Pierson taught at Harvard University from 1989 to 2004, when he moved to the University of California, Berkeley. He was a visiting professor at the European University Institute in 1999.

Pierson's first book, Dismantling the Welfare State?, was a revision of his doctoral dissertation and won the American Political Science Association's Kammerer Prize for the best work on American national politics published in 1994. Jacob Hacker described the book as "pathbreaking" and as the start of a substantial scholarly literature on welfare state retrenchment. The book finds that social policy programs in the United States are resilient to fundamental change. The book argues that drastic changes are hard to implement because cuts to social programs entail concentrated costs but diffuse gains, which makes it easier for constituencies that benefit from the social programs to mobilize and impose costs on politicians that seek fundamental changes to social policy programs. He argues that once social policy programs are created, it is hard to repeal them, because powerful constituencies form that depend the social policy programs.

His journal article “Increasing Returns, Path Dependence, and the Study of Politics” won the Heinz Eulau Award for the best article published in the American Political Science Review in 2000. His 2010 book with Jacob Hacker, Winner-Take-All Politics, was a New York Times bestseller. They authored American Amnesia in 2016, which argues for the restoration and reinvigoration of the United States' mixed economy. Their most recent book is Let Them Eat Tweets: How the Right Rules in an Age of Extreme Inequality, published in 2020, argues that Donald Trump and the Republican Party embody a distinct form of populism: plutocratic populism.

Pierson was president of the Politics and History Section of the American Political Science Association for 2003-04.

Pierson is married to Tracey Goldberg, a landscape architect. They live in Berkeley, CA with their two children.

==Selected publications==
- Let Them Eat Tweets: How the Right Rules in an Age of Extreme Inequality, with Jacob Hacker, New York, NY : Liveright Publishing Corporation, 2020. ISBN 9781631496844
- "American Amnesia: How the War on Government Led Us to Forget What Made America Prosper" (2016)
- "Winner-Take-All Politics: How Washington Made the Rich Richer--and Turned Its Back on the Middle Class" (2010)
- The Transformation of American Politics: Activist Government and the Rise of Conservatism. 2007. Princeton University Press. (edited with Theda Skocpol).

+--

(TASK REQUIREMENTS)
Can you repeat the passage about Pierson word for word, from "Pierson is married" to "with Theda Skocpol)."?

Saved data entries:
+--

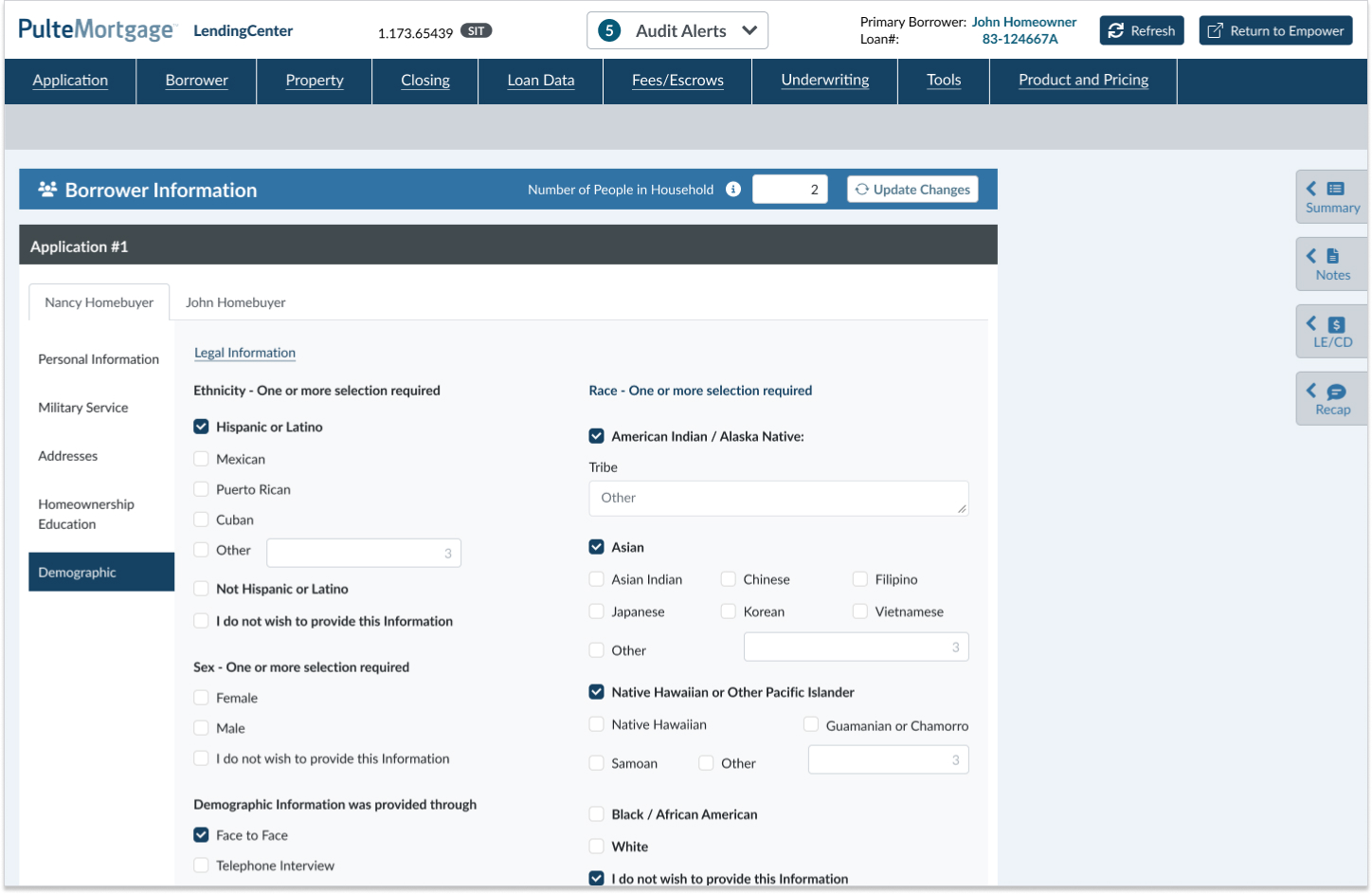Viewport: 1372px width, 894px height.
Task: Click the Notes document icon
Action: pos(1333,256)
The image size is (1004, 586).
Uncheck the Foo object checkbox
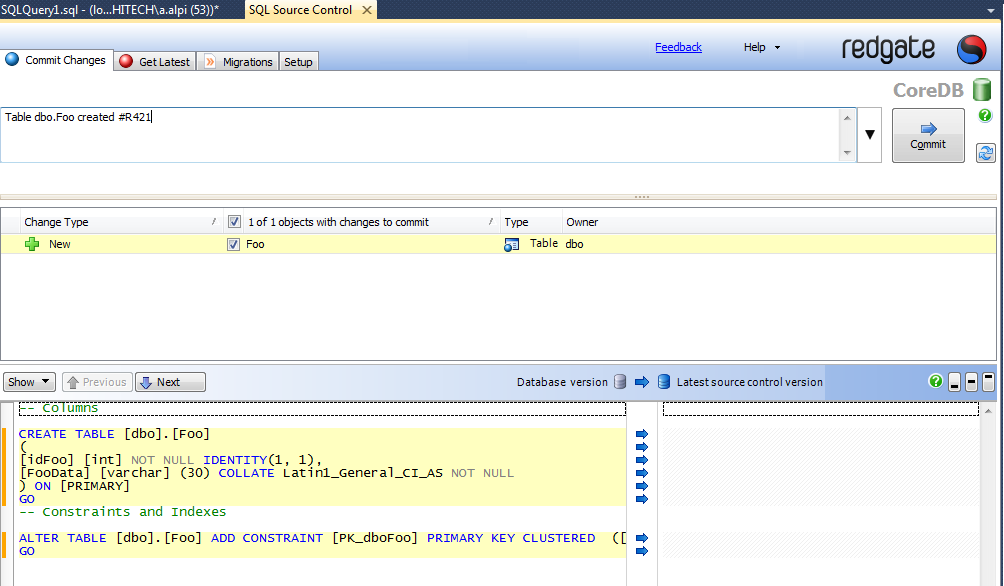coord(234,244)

+--

(WORKED SOLUTION)
Pierson is married to Tracey Goldberg, a landscape architect. They live in Berkeley, CA with their two children.

==Selected publications==
- Let Them Eat Tweets: How the Right Rules in an Age of Extreme Inequality, with Jacob Hacker, New York, NY : Liveright Publishing Corporation, 2020. ISBN 9781631496844
- "American Amnesia: How the War on Government Led Us to Forget What Made America Prosper" (2016)
- "Winner-Take-All Politics: How Washington Made the Rich Richer--and Turned Its Back on the Middle Class" (2010)
- The Transformation of American Politics: Activist Government and the Rise of Conservatism. 2007. Princeton University Press. (edited with Theda Skocpol).